Anthropic rolls out Claude Sonnet 5 with improved agentic performance, reasoning, coding, and tool use

Anthropic has announced Claude Sonnet 5, a Sonnet-class model designed for agentic AI workflows. It is built to plan tasks, use tools such as browsers and terminals, and operate autonomously at a level that previously required larger and more expensive models.

The model follows Claude Sonnet 3.5, 3.6, and 3.7, which contributed to early agentic capabilities in coding and tool use. More recent advances in Anthropic’s model line have come from Opus models, and Sonnet 5 is positioned to reduce the gap while improving cost efficiency.

Claude Sonnet 5

Claude Sonnet 5 delivers performance close to Claude Opus 4.8 while improving on Claude Sonnet 4.6 across core capability areas.

It focuses on:

Reasoning and multi-step problem solving
Coding and software development workflows
Tool use, including browser and terminal interaction
Knowledge work and information processing
Autonomous task execution

Early access feedback highlights improved completion of complex multi-step tasks and increased self-verification of outputs during execution.

Key features

Agentic task planning and execution
Browser and terminal tool support
Adjustable effort levels for workload control
Stronger performance on BrowseComp and OSWorld-Verified benchmarks
Self-checking behavior during execution
Improved resistance to prompt injection and malicious requests
Lower cybersecurity capability than Opus 4.8 and Mythos 5
Cyber safeguards enabled by default

Performance and evaluation

Anthropic evaluated Claude Sonnet 5 on BrowseComp and OSWorld-Verified benchmarks across multiple effort levels.

Key findings:

Improvement over Sonnet 4.6 across all effort levels
Wider cost-performance range than Claude Opus 4.8
Higher cost efficiency at medium effort
Higher-effort settings approaching Opus 4.8 performance on some tasks
Effort levels adjustable based on cost and performance needs

Benchmark pricing reference:

Claude Sonnet 5: $3 per million input tokens / $15 per million output tokens
Introductory pricing (until August 31, 2026): $2 / $10 per million tokens
Claude Opus 4.8: $5 per million input tokens / $25 per million output tokens

The “xhigh” setting refers to an extra-high effort mode used in evaluations.

Safety evaluation

Claude Sonnet 5 shows improved safety compared to Sonnet 4.6.

Findings include:

Better refusal of malicious requests
Improved resistance to prompt injection
Lower hallucination rates
Lower sycophancy rates
Reduced undesirable behavior in behavioral audits

In broader evaluations, Sonnet 5 performs better than Sonnet 4.6 but shows higher misaligned behavior rates than Claude Opus 4.8 and Claude Mythos Preview.

Cybersecurity evaluation and safeguards

Claude Sonnet 5 was not specifically trained for cybersecurity tasks.

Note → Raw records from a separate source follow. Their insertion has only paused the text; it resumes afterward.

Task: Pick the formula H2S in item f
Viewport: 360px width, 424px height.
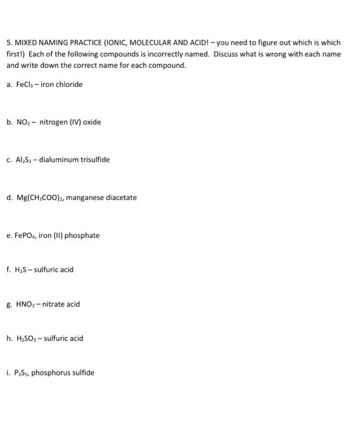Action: (21, 270)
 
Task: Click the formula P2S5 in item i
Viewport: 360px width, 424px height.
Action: (22, 373)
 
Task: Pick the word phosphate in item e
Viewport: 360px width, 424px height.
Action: (83, 236)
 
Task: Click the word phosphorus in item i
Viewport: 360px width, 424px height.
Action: (49, 373)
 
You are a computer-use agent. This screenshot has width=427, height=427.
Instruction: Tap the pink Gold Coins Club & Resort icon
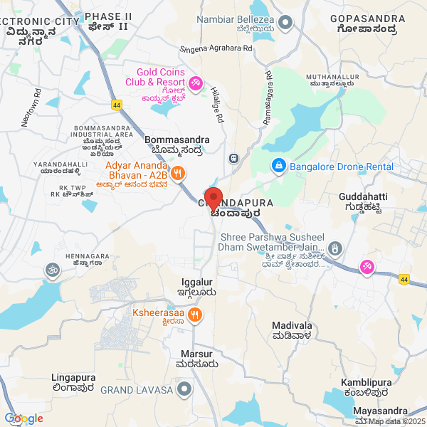[194, 84]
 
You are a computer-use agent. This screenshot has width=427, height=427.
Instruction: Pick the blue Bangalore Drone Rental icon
[278, 167]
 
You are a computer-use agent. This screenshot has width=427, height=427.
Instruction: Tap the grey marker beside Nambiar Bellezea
[285, 23]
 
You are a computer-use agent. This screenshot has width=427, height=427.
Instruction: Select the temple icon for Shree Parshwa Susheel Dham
[337, 248]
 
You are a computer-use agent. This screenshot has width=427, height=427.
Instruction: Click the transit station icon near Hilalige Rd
[233, 157]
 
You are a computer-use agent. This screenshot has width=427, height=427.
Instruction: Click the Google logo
[23, 418]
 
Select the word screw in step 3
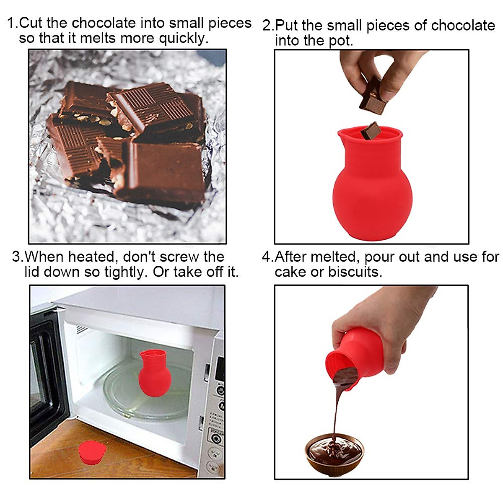[x=178, y=257]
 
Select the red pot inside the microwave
[x=155, y=373]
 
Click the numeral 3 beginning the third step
[x=17, y=257]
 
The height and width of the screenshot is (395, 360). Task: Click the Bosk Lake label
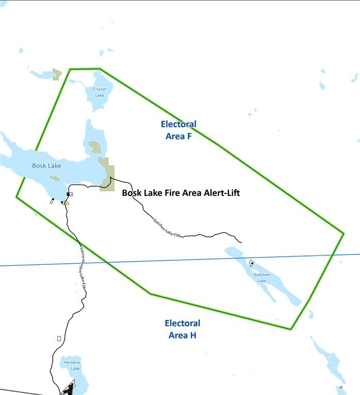(46, 166)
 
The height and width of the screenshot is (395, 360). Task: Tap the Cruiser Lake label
(100, 92)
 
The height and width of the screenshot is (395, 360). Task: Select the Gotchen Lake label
(262, 278)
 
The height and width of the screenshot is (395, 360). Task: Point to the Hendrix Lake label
(72, 366)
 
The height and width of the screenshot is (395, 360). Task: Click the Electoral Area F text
(178, 130)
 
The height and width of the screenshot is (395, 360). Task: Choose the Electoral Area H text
(182, 329)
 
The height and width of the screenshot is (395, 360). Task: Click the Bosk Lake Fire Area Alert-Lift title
(181, 193)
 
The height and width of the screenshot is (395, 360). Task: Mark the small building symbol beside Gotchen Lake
(252, 263)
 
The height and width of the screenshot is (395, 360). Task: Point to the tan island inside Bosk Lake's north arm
(95, 147)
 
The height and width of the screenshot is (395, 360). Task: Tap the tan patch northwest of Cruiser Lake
(57, 74)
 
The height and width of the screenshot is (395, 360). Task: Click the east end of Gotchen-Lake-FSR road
(241, 242)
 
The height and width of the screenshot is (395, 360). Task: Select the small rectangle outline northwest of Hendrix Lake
(59, 339)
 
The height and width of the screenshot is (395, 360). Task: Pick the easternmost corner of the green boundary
(343, 234)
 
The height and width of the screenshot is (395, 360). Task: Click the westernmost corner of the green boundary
(17, 197)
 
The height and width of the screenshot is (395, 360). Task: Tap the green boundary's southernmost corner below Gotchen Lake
(291, 329)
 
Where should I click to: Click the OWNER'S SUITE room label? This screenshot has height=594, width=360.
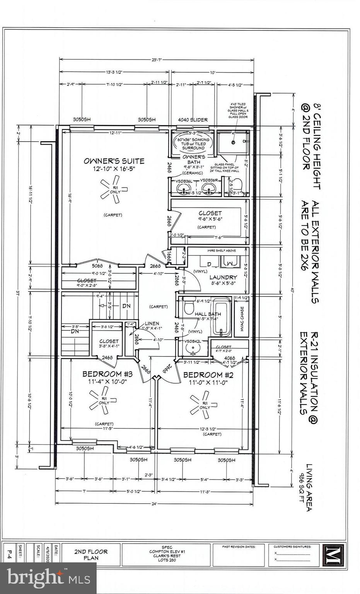(x=114, y=161)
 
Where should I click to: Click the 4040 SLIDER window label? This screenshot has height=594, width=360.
(x=193, y=119)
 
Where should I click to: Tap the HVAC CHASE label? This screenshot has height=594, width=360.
(x=242, y=319)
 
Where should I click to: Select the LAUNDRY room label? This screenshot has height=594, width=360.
(x=223, y=277)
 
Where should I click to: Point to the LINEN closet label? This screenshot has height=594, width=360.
(x=152, y=323)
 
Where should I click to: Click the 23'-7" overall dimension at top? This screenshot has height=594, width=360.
(x=156, y=60)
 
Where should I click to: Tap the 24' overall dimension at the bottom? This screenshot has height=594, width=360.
(x=154, y=503)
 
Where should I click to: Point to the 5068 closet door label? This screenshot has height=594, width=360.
(x=97, y=266)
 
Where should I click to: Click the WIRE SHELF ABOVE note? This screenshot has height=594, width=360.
(x=222, y=251)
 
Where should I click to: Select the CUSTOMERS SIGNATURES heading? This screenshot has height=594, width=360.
(x=292, y=547)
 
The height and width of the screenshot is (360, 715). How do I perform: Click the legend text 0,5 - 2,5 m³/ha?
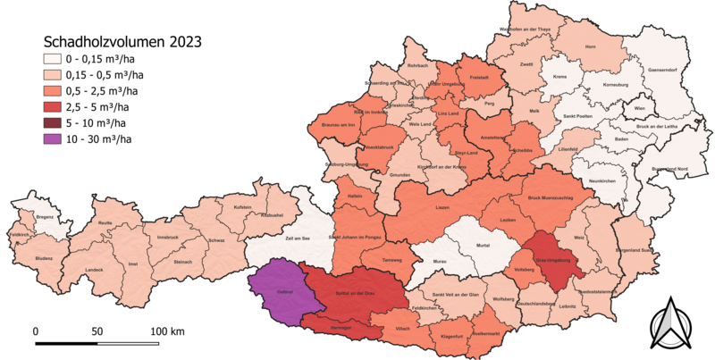pos(107,90)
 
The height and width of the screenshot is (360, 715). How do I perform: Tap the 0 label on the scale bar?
pos(36,331)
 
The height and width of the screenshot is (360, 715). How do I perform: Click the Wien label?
pos(639,107)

It can perform routine security-related tasks but performs below Claude Opus 4.8 and Claude Mythos 5 on advanced cyber capability evaluations.

Mozilla-supported testing using Firefox 147 vulnerabilities found:

No successful full exploit generation in Sonnet 5 or Sonnet 4.6
0.0% success rate for both models
Slightly higher partial success rate in Sonnet 5
Changes attributed to general capability improvements
All vulnerabilities patched in Firefox 148

Cyber safeguards are enabled by default. They detect and block high-risk cyber activity in real time and align with protections used in Claude Opus 4.7 and 4.8. These safeguards are less restrictive than those used in higher-risk systems such as Fable 5 due to Sonnet 5’s lower assessed risk.

Pricing and availability

Claude Sonnet 5 is available across:

Availability:

Default model for Free and Pro users
Available to Max, Team, and Enterprise users
Available in Claude Code and Claude Platform
API access via claude-sonnet-5

Pricing:

Introductory (until August 31, 2026): $2 input / $10 output per million tokens
Standard (from September 1, 2026): $3 input / $15 output per million tokens

Rate limits have been increased across Chat, Cowork, Claude Code, and Claude Platform. Users can select effort levels based on performance and cost requirements.